- EXERCISE INSTRUCTIONS:
Among the entries below, count the lines holding the string "more". Respond with the number alone.

(Stored records)
****************************************
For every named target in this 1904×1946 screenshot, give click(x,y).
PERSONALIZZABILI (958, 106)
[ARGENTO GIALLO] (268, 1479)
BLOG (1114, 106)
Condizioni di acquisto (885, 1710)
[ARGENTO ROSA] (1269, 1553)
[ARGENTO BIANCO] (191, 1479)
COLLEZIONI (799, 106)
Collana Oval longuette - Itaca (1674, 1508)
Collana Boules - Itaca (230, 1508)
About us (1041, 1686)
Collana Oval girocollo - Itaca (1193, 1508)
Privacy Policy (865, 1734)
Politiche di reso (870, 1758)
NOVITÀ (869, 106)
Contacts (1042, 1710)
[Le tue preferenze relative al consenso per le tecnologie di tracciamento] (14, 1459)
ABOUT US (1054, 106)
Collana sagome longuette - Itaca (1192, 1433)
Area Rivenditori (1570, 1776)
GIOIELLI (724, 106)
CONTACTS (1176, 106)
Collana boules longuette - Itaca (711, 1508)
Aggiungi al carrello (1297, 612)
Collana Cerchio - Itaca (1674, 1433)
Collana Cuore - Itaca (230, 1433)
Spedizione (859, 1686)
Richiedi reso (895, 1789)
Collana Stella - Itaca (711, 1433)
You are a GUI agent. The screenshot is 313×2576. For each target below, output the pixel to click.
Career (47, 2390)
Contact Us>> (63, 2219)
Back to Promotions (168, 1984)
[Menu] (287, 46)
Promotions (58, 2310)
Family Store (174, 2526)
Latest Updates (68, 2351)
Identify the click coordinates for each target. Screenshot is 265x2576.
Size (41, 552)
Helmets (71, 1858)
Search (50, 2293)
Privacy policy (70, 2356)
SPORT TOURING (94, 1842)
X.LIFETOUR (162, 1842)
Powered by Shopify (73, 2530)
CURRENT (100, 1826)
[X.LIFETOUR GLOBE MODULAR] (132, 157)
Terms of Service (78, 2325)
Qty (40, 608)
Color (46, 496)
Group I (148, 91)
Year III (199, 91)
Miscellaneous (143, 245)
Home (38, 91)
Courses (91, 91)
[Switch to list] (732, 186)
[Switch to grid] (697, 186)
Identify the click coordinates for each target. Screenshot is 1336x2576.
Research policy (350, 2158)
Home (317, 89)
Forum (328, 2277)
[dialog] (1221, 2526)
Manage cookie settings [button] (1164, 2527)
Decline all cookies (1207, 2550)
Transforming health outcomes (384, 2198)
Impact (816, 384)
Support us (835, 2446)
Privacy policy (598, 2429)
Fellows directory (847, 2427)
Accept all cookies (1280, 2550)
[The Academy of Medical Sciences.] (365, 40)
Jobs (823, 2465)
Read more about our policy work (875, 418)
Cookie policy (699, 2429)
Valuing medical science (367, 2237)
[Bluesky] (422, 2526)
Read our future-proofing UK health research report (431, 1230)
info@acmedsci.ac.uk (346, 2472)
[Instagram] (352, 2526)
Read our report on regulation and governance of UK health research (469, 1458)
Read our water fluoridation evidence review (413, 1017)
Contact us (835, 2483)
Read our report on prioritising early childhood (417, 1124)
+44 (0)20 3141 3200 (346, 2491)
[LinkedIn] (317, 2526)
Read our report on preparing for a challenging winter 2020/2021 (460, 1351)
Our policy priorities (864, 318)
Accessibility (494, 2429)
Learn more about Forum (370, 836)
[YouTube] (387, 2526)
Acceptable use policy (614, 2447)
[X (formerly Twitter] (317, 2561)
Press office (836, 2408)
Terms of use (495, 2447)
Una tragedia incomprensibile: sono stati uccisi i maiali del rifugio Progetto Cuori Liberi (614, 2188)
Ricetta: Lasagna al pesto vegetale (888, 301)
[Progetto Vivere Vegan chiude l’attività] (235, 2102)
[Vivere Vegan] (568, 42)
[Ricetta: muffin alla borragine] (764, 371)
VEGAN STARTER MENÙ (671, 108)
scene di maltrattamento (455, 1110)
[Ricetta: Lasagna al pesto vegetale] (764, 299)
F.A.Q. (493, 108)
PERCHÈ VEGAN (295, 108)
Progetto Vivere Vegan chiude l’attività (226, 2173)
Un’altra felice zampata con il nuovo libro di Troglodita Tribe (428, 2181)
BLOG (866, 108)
****************************************
- ANSWER:
2